Episode 150
Clara (2)
Et au bout de la plage c’est la mer. Et au bout de la mer c’est l’horizon. Et après… Il faut aller voir pour le savoir. C’est à peu près ce qu’ont dû se dire tous les navigateurs de tous les temps.
Aujourd’hui, la mer est tout à côté, l’horizon est au loin. J’adore ce genre de considérations qui ont tout l’air d’enfoncer des portes ouvertes. (un irrésistible penchant pour la facilité) N’empêche que s’il vous vient à l’esprit une autre explication à cette frénésie qu’ont eu les hommes de quitter leur chez-soi pour aller voir s’il faisait plus beau ailleurs, déposez-la dans la boite aux lettres sous le comptoir du bar de la plage. N’en attendez pas de réponse rapide, on ne l’ouvre qu’une fois par mois et encore pas tous les mois.
“Le courrier doit passer” proclamaient les pilotes de l’Aéropostale en se posant sur la piste du Cap Juby dans les sables marocains ; le bonjour à Saint-Exupéry en passant.
Bon, maintenant payons un coup au facteur et n’en parlons plus ( les timbres rouges – “en vitesse” – ont été remplacés par des timbres verts -” à vélo?”. Les facteurs respirent mieux)
Et voilà…
– Bonjour, je m’appelle Clara, ce matin j’ai rencontré quelqu’un qui m’a invitée à passer ici… C’est bien là… Il a dû oublier de me dire son nom, moi aussi d’ailleurs.
– Je le connais bien… il va être ravi de vous voir, peut-être même un peu plus…”et même pire,” pardon? c’est Julien Clerc qui chante ça… (Femmes, je vous aime)

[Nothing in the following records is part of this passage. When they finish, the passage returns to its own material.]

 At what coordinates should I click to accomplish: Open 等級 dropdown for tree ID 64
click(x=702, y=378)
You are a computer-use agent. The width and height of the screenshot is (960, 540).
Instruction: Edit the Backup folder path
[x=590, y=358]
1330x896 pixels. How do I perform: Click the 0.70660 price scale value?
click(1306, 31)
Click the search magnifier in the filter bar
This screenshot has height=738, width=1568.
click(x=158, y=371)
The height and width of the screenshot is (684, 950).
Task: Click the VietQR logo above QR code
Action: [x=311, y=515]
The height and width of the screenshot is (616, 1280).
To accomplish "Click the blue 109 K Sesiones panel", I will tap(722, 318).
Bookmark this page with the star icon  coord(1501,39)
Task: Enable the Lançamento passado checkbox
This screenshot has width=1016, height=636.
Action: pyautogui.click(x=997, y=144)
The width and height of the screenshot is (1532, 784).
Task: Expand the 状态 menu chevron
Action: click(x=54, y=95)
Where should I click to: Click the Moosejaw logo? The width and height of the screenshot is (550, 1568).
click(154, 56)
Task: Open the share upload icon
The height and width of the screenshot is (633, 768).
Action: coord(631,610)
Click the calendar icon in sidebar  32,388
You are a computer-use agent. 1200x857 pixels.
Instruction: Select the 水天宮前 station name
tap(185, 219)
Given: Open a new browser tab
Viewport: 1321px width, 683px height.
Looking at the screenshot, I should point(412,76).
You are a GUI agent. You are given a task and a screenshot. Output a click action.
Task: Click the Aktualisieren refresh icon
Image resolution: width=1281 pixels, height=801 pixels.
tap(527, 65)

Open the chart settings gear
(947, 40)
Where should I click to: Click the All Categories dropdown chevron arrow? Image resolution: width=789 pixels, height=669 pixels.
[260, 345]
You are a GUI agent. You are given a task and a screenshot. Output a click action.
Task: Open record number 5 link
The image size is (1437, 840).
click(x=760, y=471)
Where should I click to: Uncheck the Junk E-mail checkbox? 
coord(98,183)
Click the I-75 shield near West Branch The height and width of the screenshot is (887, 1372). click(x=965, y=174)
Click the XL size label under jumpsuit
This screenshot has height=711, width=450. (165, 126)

… Jean-Do ! il y a quelqu’un qui te demande, il s’appelle Clara
Ça allait nous changer des mathématiciennes à talons aiguille et de leurs grands airs de “Je-sais-tout” qui commençaient à nous agacer surtout Caro qui en sait un peu plus qu’elles sur les humeurs de Zeus et la guerre de Troie.
(À suivre)
Episode 151
Un camaïeu de gris
Une pluie fine transperçante accompagnait une brise mordante. Tenues préconisées : ciré ou veste de quart, bonnet pour les filles avec, bien sûr, frange et mèches qui dépassent. (des accroche-cœur dans le vocabulaire érotisé de ma tante cartomancienne)
Repli à l’intérieur du bar de la plage. Tiens, une nouvelle photo accrochée aux boiseries, à côté des voiliers de Becken. C’est un tirage de la célèbre photo d’Helmut Newton : de nuit, dans une ruelle pavée de Paris mal éclairée, une fille solitaire, inattendue, longue et ultra-sophistiquée, cheveux tirés, en smoking d’homme, fume-cigarette aux lèvres, elle a l’air surprise par le photographe ; elle a plutôt l’air de lui dire gouailleuse “tu m’as jamais vu, tu veux ma photo… mais non je n’ai pas peur des fantômes, je suis une grande fille maintenant “. Les voiliers de Becken, le mannequin de Newton, tout en nuances de blancs et de noirs. L’absolu éclat des formes et des âmes. Les couleurs vont mieux aux manèges des fêtes foraines, aux parasols et aux bouées publicitaires des vacanciers d’été. Sauf dans les îles sous les Tropiques où les couleurs flamboyantes des fleurs irriguent sans retenue les tenues des femmes et les ombres des peaux foncées.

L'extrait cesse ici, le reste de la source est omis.